(Material provided):

───

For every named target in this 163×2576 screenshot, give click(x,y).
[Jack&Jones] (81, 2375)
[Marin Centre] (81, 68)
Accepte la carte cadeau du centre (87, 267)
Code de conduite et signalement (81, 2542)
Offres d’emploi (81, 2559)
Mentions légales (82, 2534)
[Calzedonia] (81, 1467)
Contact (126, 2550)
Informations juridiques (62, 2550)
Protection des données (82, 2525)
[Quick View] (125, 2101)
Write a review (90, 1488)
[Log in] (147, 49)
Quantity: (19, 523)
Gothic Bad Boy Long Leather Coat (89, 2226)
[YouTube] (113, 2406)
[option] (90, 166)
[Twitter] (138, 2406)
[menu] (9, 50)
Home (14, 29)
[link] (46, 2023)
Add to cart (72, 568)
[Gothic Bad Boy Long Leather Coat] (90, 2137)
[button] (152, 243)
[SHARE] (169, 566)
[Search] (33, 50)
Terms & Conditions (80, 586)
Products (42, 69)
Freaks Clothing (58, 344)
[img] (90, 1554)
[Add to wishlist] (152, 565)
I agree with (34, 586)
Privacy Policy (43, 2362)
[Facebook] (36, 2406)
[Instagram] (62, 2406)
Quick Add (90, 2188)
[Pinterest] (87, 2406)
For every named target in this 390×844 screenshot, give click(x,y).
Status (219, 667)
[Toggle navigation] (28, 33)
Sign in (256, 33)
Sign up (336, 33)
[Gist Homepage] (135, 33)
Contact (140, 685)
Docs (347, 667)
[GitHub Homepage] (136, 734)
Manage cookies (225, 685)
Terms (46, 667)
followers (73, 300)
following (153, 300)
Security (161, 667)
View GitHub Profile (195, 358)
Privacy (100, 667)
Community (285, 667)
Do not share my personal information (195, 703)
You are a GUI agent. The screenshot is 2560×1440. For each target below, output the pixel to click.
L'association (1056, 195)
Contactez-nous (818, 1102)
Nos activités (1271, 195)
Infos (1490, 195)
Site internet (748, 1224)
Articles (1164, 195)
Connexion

───

(Brief): Emit, unaltered, the lines from the top of the listing down through the line that holds "Quantity: (19, 523)"; emit nothing else.

(Response to this exercise):
For every named target in this 163×2576 screenshot, give click(x,y).
[Jack&Jones] (81, 2375)
[Marin Centre] (81, 68)
Accepte la carte cadeau du centre (87, 267)
Code de conduite et signalement (81, 2542)
Offres d’emploi (81, 2559)
Mentions légales (82, 2534)
[Calzedonia] (81, 1467)
Contact (126, 2550)
Informations juridiques (62, 2550)
Protection des données (82, 2525)
[Quick View] (125, 2101)
Write a review (90, 1488)
[Log in] (147, 49)
Quantity: (19, 523)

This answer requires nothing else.